The exercise:
List every person named in the passage about Kazimierz below.

**** Page excerpt ****

In 1934, Kazimierz married Janina Ribbenbauer from the neighbouring town of Sieniawa, and they had a son, Andrzej. Kazimierz worked as a solicitor’s clerk touring the towns and villages of the region. He received a nomination to become a junior judge in 1939, but his legal career was cut short by the outbreak of war.

Poland was invaded both by troops from Germany and the USSR under the Nazi-Soviet pact. Kazimierz found himself on the German side of the line but walked through the woods at night to the Soviet side to join his wife and infant son.

He was picked up by Stalin’s secret police, condemned in a perfunctory trial to penal exile for being a bourgeois enemy of the people, and deported to a forced labour camp in Siberia.

His wife and son, Andrzej, were deported without trial to the wastes of Kazakhstan as the relatives of a political convict. After being transported in a cattle truck they were dumped without food or water into deep snow beside the railway line. They were saved by Kazakh horsemen, and survived the winter in a yurt, frying cockroaches and grasshoppers to survive.

In the summer of 1941, following Hitler's attack on the Soviet Union, Stalin changed sides and issued an 'amnesty' to his Polish prisoners (who were allies of Great Britain!). On his release, Kazimierz made his way, without tickets, supplies, or money, from Pechora in the Arctic Circle more than 2,500 miles to Uzbekistan to join the Polish Army. Learning from another released prisoner that his family was in Kazakhstan, he again set out on foot on another journey of more than 2,000 miles to rescue them.

**** Raw records ****

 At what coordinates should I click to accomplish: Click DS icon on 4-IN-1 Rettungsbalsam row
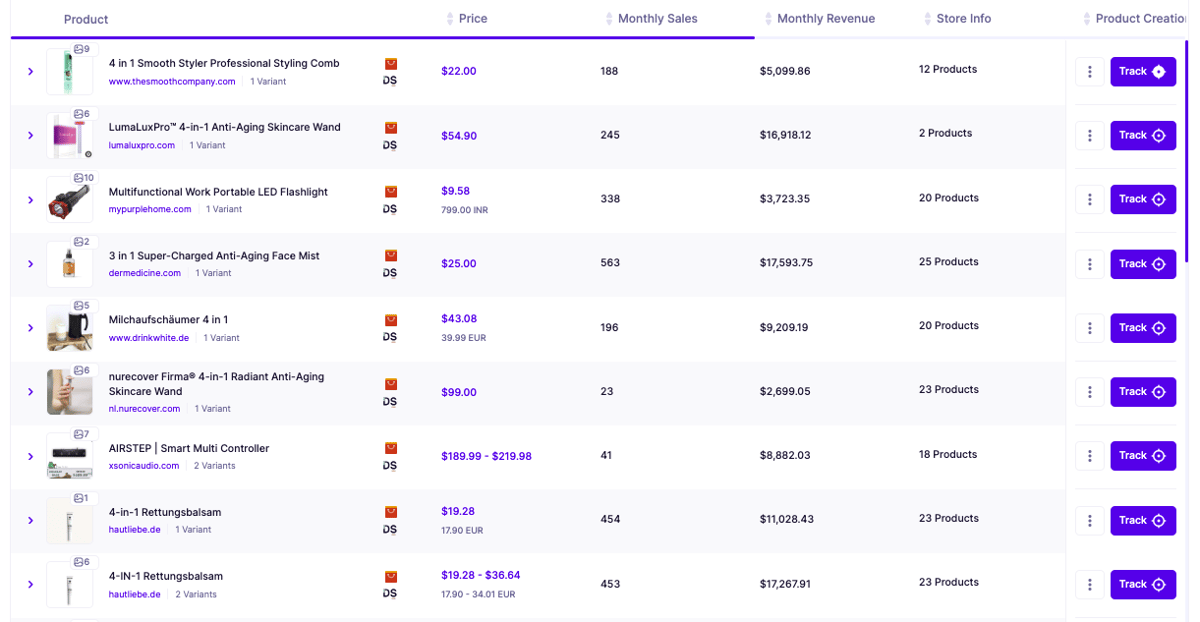point(390,594)
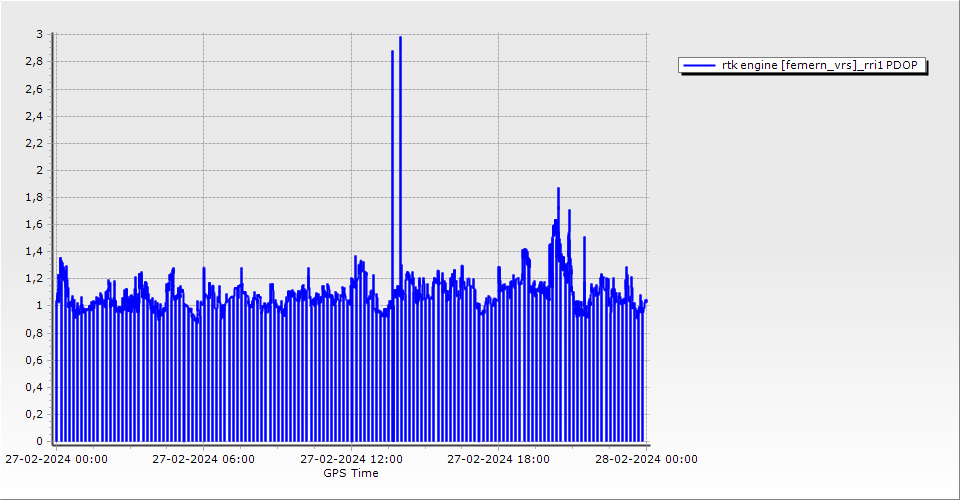Click the '0,2' y-axis tick label
This screenshot has width=960, height=500.
point(34,414)
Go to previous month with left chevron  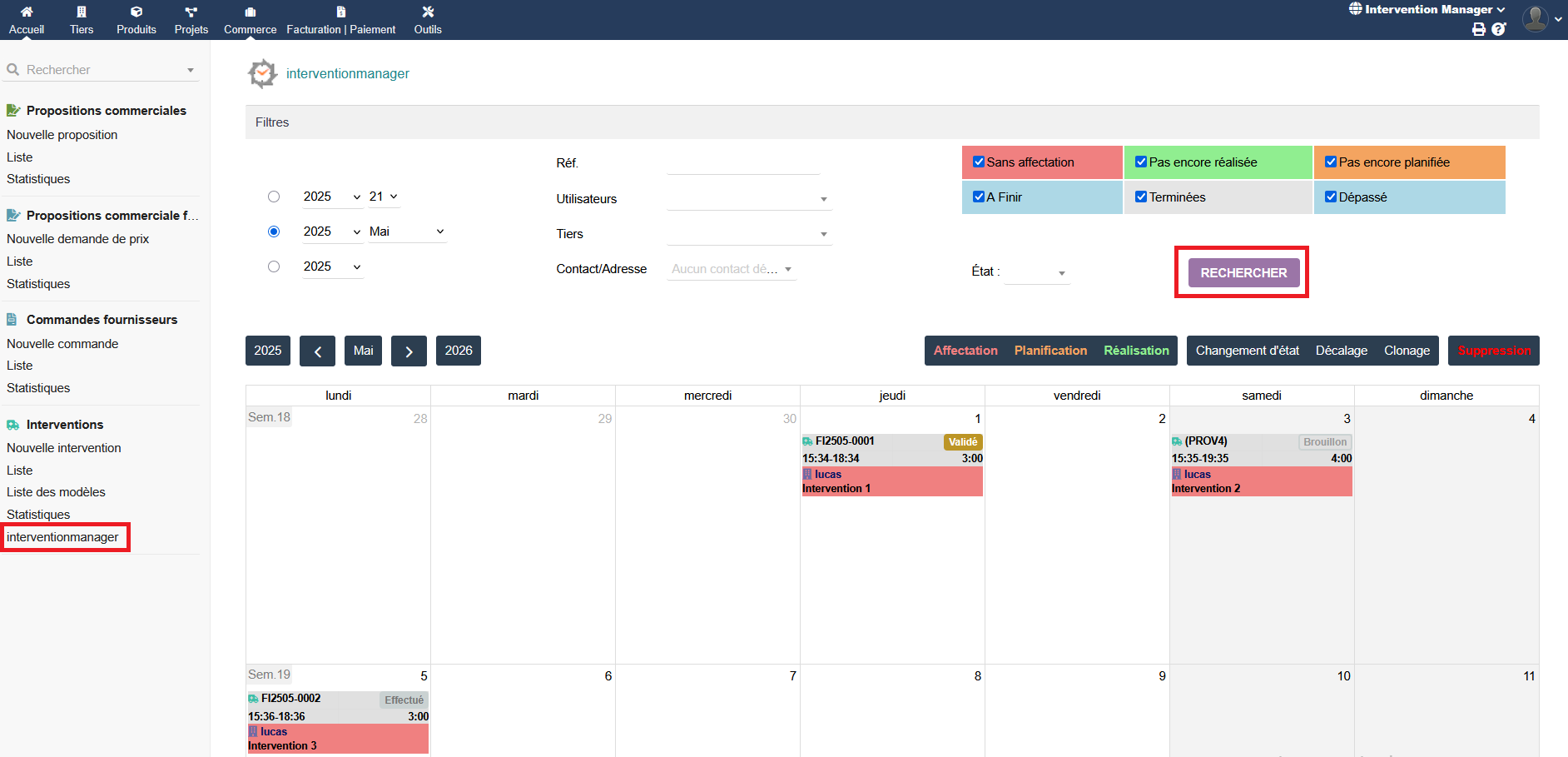pos(317,351)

****

Full answer:
Kazimierz, Janina Ribbenbauer, Andrzej, Stalin, Hitler